Savoir vivre avec le perfectionnisme

perfectionnismeCertaines personnes ont une forte propension pour le perfectionnisme. Celles-ci ont tendance à se fixer des objectifs très élevés, parfois impossibles à atteindre. Cette façon de vouloir être parfait est parfois malsaine et peut causer du tort à celui qui fonctionne ainsi. Il est certes intéressant d’être perfectionniste, mais il faut que cela se fasse dans le bon sens.

Mise en évidence du perfectionnisme pathologique

Selon Frédéric Langlois, professeur au Département de psychologie de l’Université du Québec à Trois-Rivières (UQTR), le perfectionnisme devient malsain si une personne ne parvient pas à s’adapter aux critères de performance qu’elle s’impose en tenant compte de son temps ou de certaines étapes de sa vie. Le spécialiste évoque le perfectionnisme pathologique comme une insatisfaction perpétuelle et une forte pression permanente qu’on s’impose à soi-même. Les conséquences peuvent être néfastes si la personne concernée fait face à un haut niveau de stress et si le désir d’être perfectionniste occupe toute son énergie.

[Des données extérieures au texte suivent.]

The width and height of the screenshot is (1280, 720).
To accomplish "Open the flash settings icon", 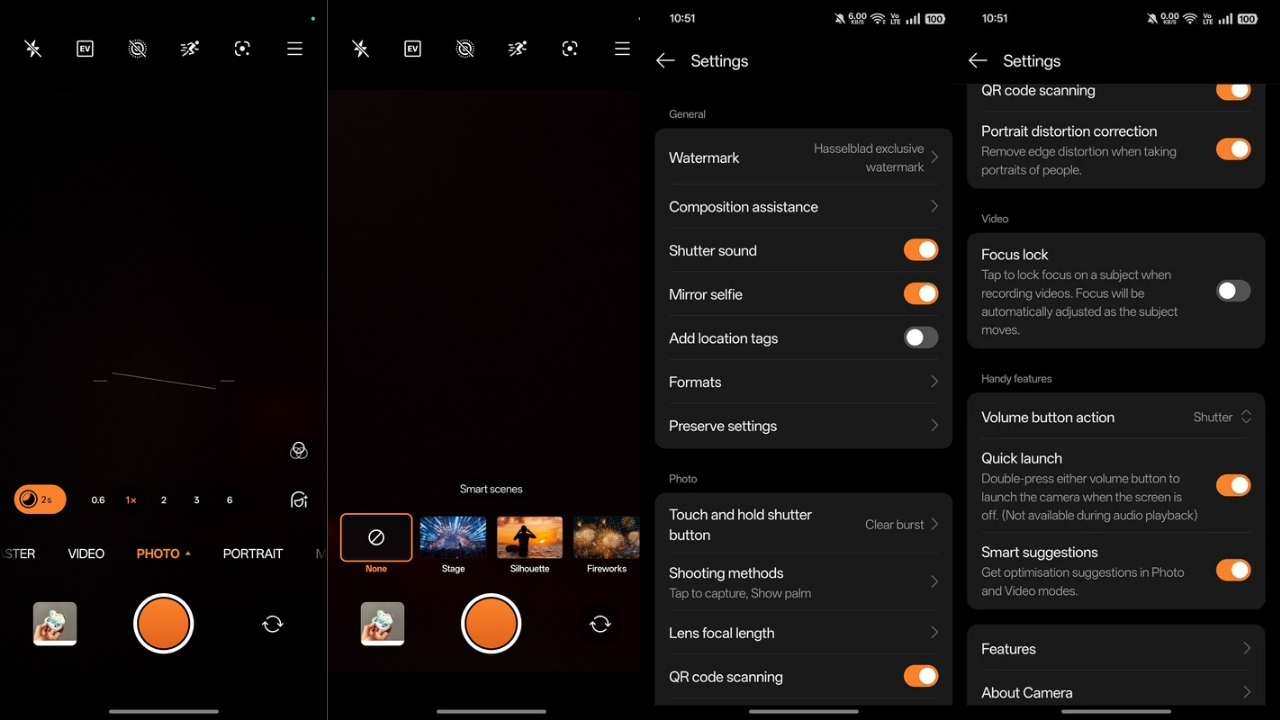I will (x=32, y=47).
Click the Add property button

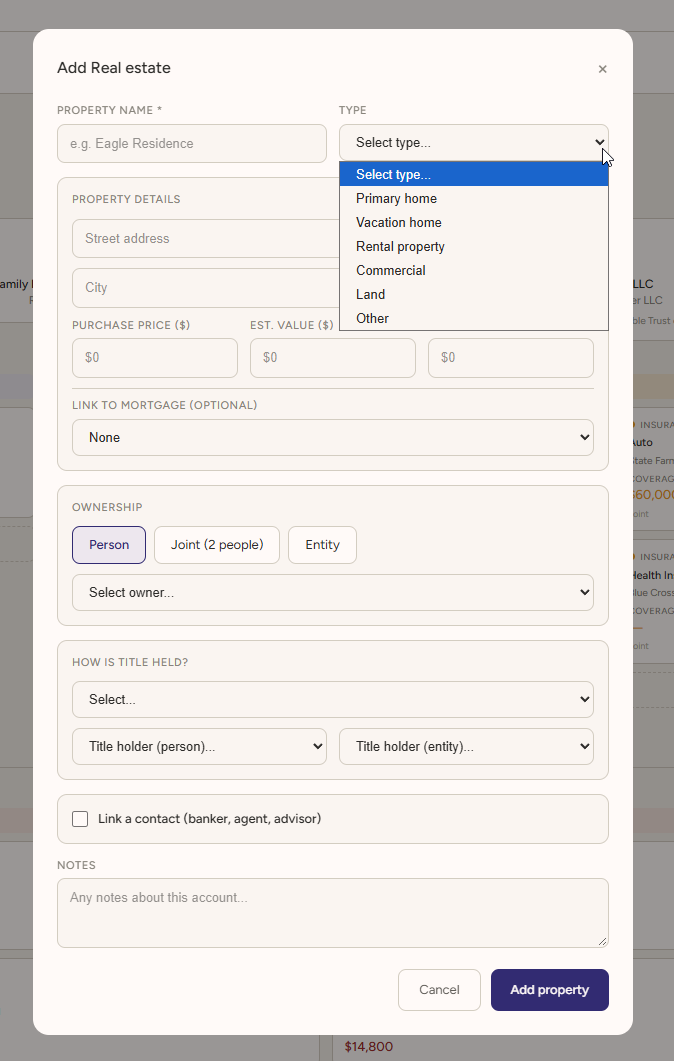[x=549, y=990]
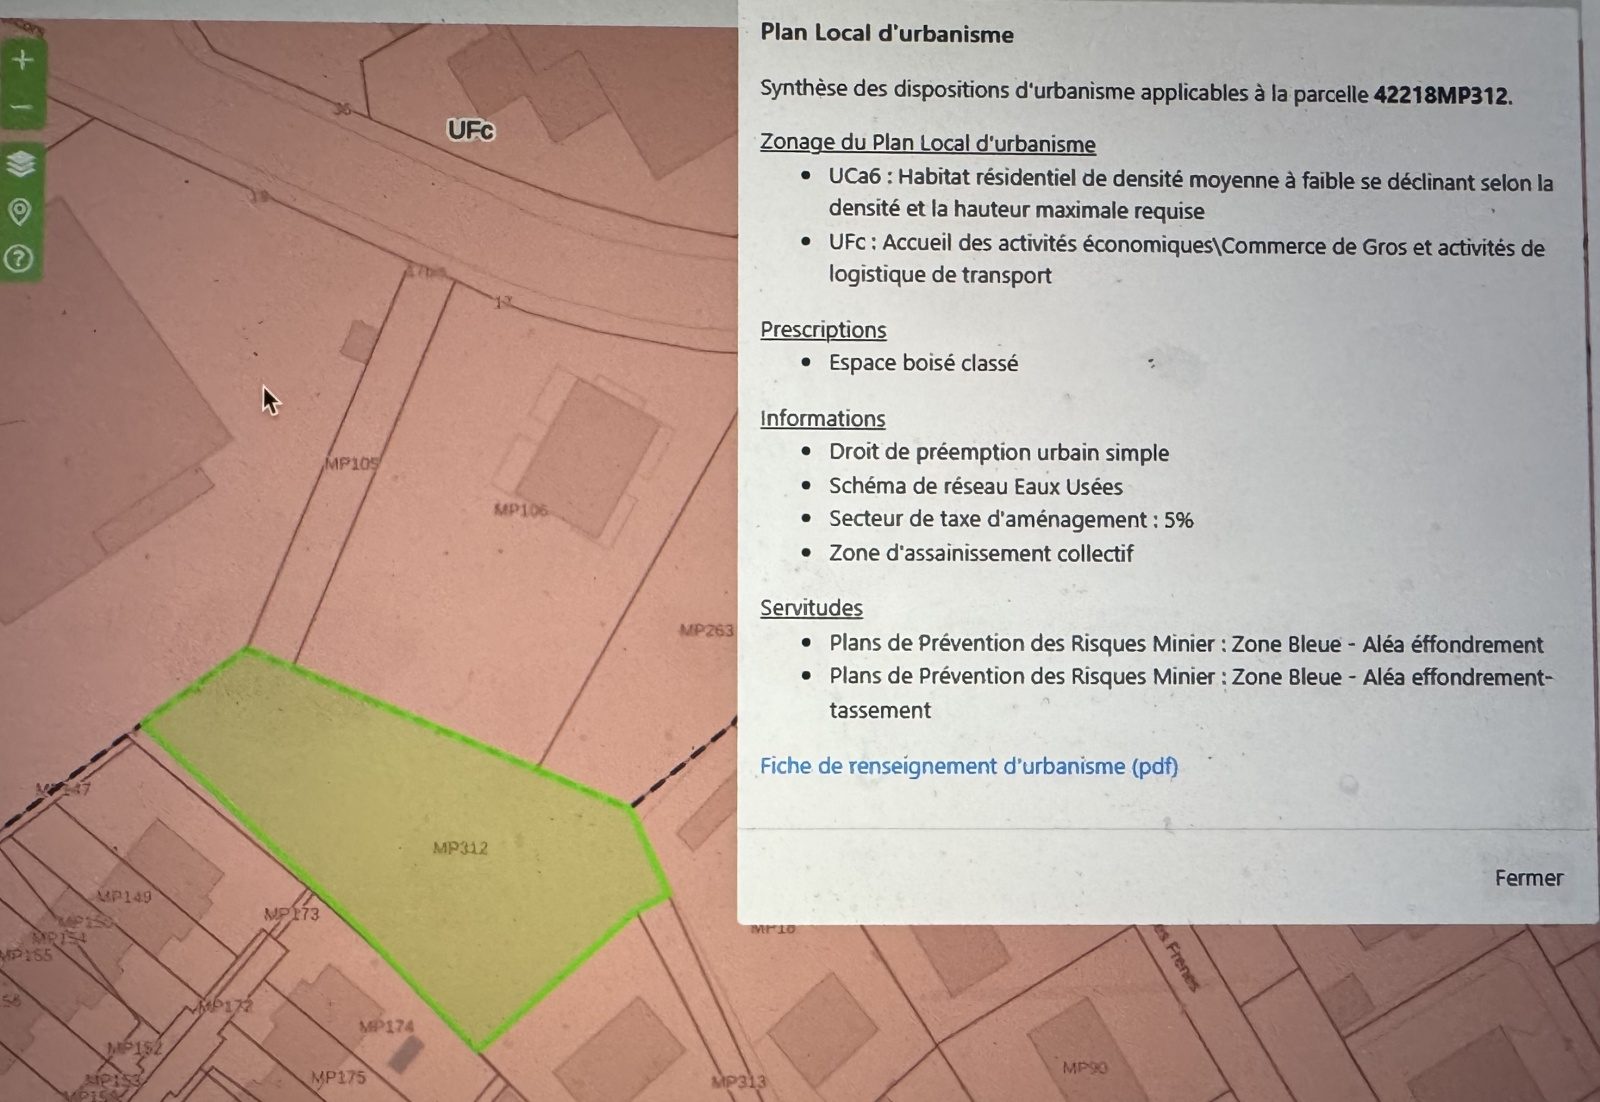Close the popup with Fermer
This screenshot has width=1600, height=1102.
(1527, 878)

La bonne façon d’être perfectionniste

Il est conseillé de mettre en pratique des stratégies afin de mieux vivre avec le perfectionnisme. Par exemple, il est nécessaire de prendre conscience que chercher à tout prix à être perfectionniste peut engendrer de la souffrance. La bonne façon d’être perfectionniste est de se fixer de petits objectifs de changement et viser des défis à réaliser en les augmentant graduellement. Aussi, il faut se dire qu’il existe de nombreuses possibilités entre « raté » et « parfait » et que le degré de perfection à atteindre n’est pas le même dans toutes les situations auxquelles on est confronté. Il est également bon de tirer des leçons de l’imperfection en constatant que les conséquences graves n’existent pas. On doit aussi se dire que personne ne nous demande d’en faire autant si bien que peu de gens font attention à la perfection du travail abattu. Il peut être indispensable de solliciter de l’aide psychologique si on se sent malmené par le perfectionnisme malsain.